Finding a new meaning

It’s a great big universe
And we’re all really puny
We’re just tiny little specks
About the size of Mickey Rooney
— Animaniacs, Yakko’s Universe

If you’re anything like me, you’ve probably played existential games with yourself before. I often wonder why it is that I am here.

This game is an simple one for religious people to play and win — they are here because God put them here and gave them a unique purpose. (The Westminster Shorter Catechism reads, “Man’s chief end is to glorify God and enjoy Him forever.”) Furthermore, these people often look forward to some sort of afterlife that they will enjoy but that is not afforded to everyone. They feel a sense of privilege at that.

Some people find meaning in their children…they have a biological drive to love their children and ensure (to the best of their ability) that these children are healthy and successful. I am a son after all, and my parents have expressed their desires about this to me. I realize that not all parents actually have this motivation, and their children often end up as damaged adults. I have met adults like this throughout my life, and I sympathize with them for the difficult road they have traveled.

In my case, I don’t really believe in God and I don’t have any children. And, contrary to what some have suggested, I don’t see the answer as merely changing course on either of these issues. These are important choices I have made for how I wish to live my life, and I hope people will respect that. Some do, some don’t.
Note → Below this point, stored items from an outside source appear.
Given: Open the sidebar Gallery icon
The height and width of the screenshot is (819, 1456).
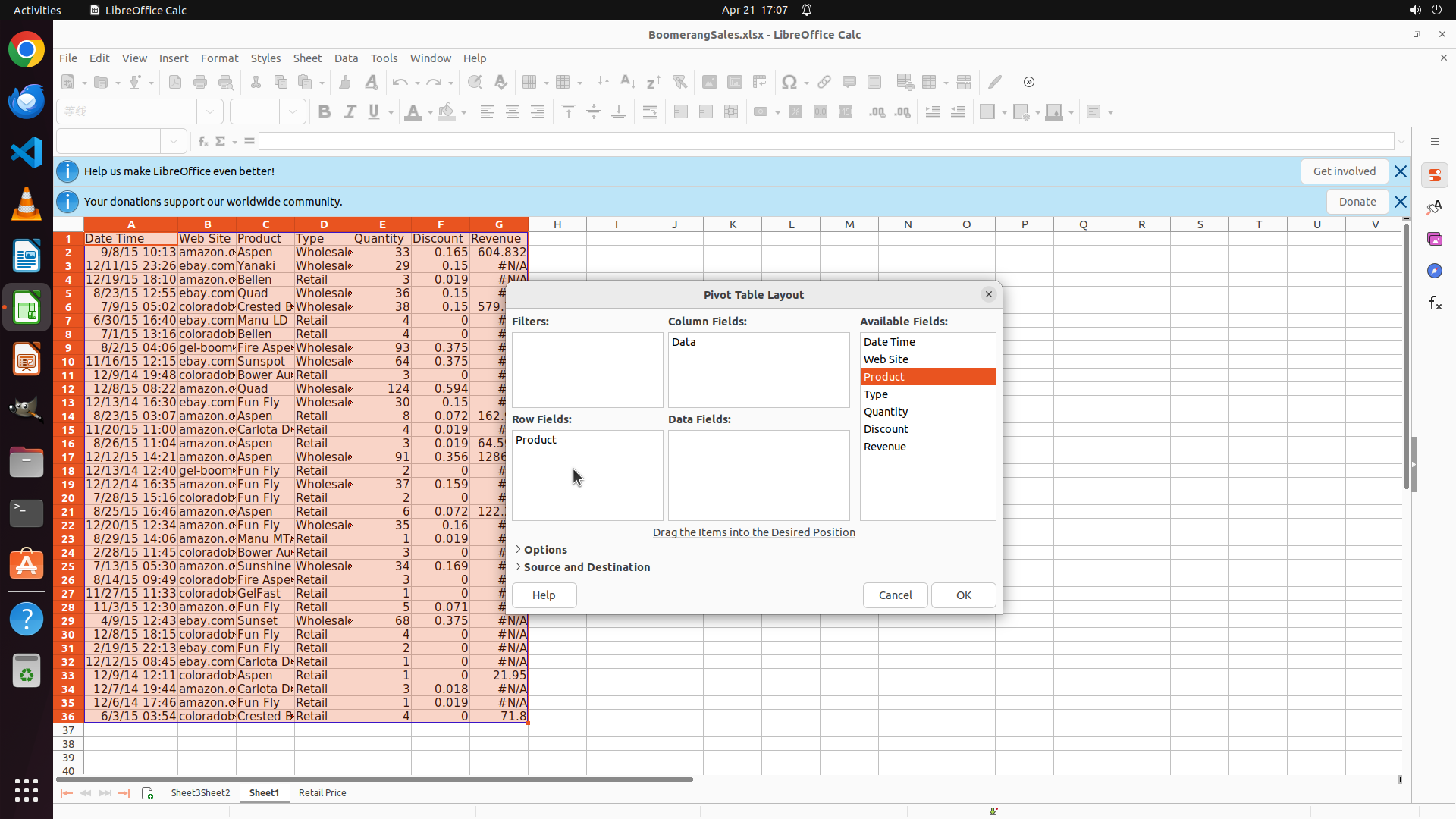Looking at the screenshot, I should [x=1434, y=239].
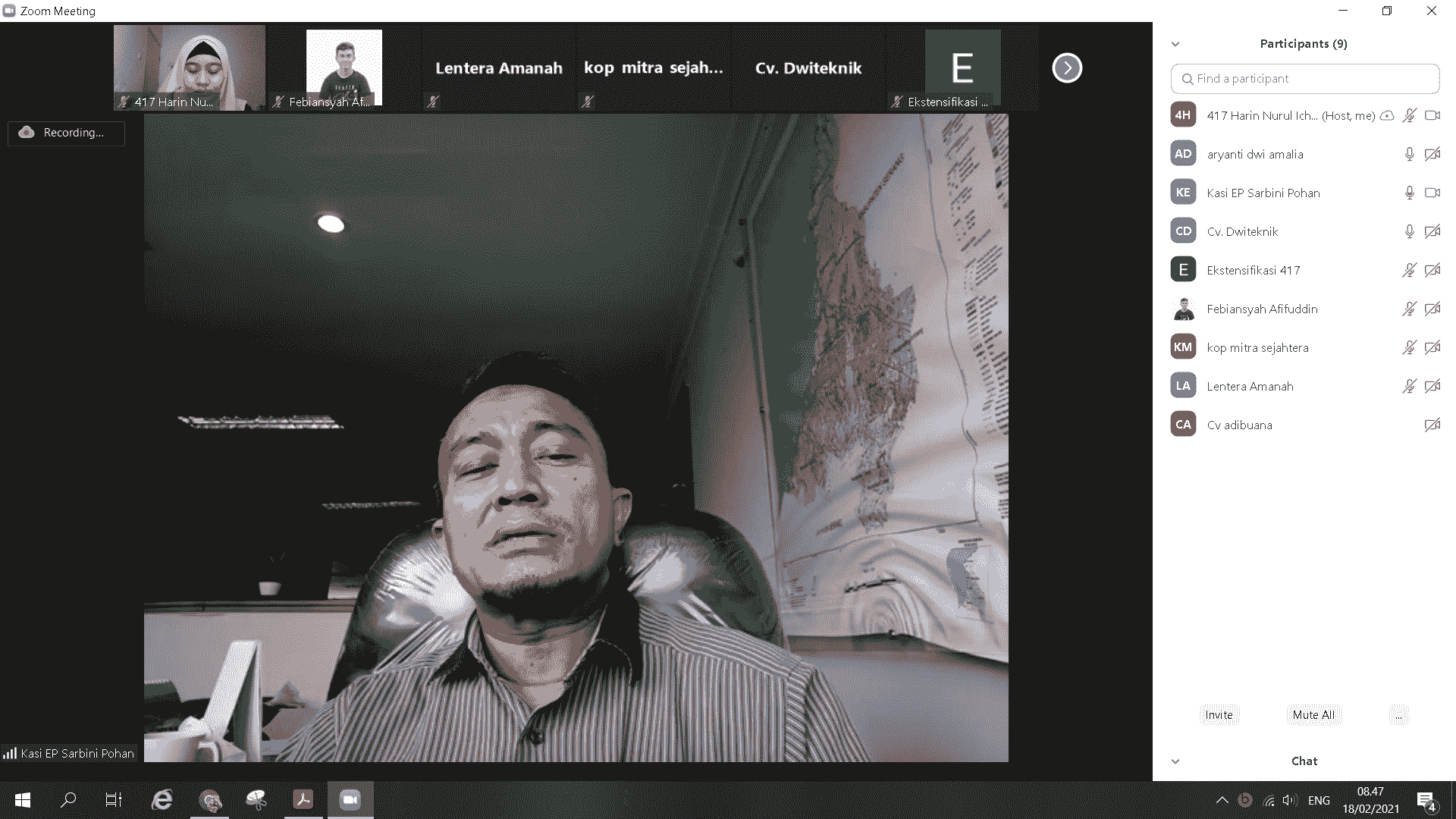Click the KE avatar of Kasi EP Sarbini Pohan
Viewport: 1456px width, 819px height.
[1183, 193]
So what is left for me to find meaning in? I have always measured myself based on what I have accomplished and contributed to the world in this life. Unfortunately, my level of accomplishment has not reached anything near the heights that I would have hoped. I wanted to be Superman, but I’m not even Clark Kent yet. As I approach yet another birthday, I cannot help but be reminded about how short I have fallen of my goals.

I am told by some expert people that this line of thinking is a trap. I am inclined to believe them since it does not lead to positive feelings. My fulfillment is contingent on measurable external factors, and when I don’t measure up, I cease to be fulfilled.

So it’s time to carve out a new path. I’m not sure what that even looks like. I know it does not look like the paths that most other people have charted. It’s about the relationships that I have with people. It’s about doing good in small ways. It’s about living the best life I can each day, not where I fall on some 10-year plan.

This is not an easy path to take. It requires intense focus. It requires a commitment not to think too far out in front of my headlights. It’s about living life in the present. We’ll see how it works.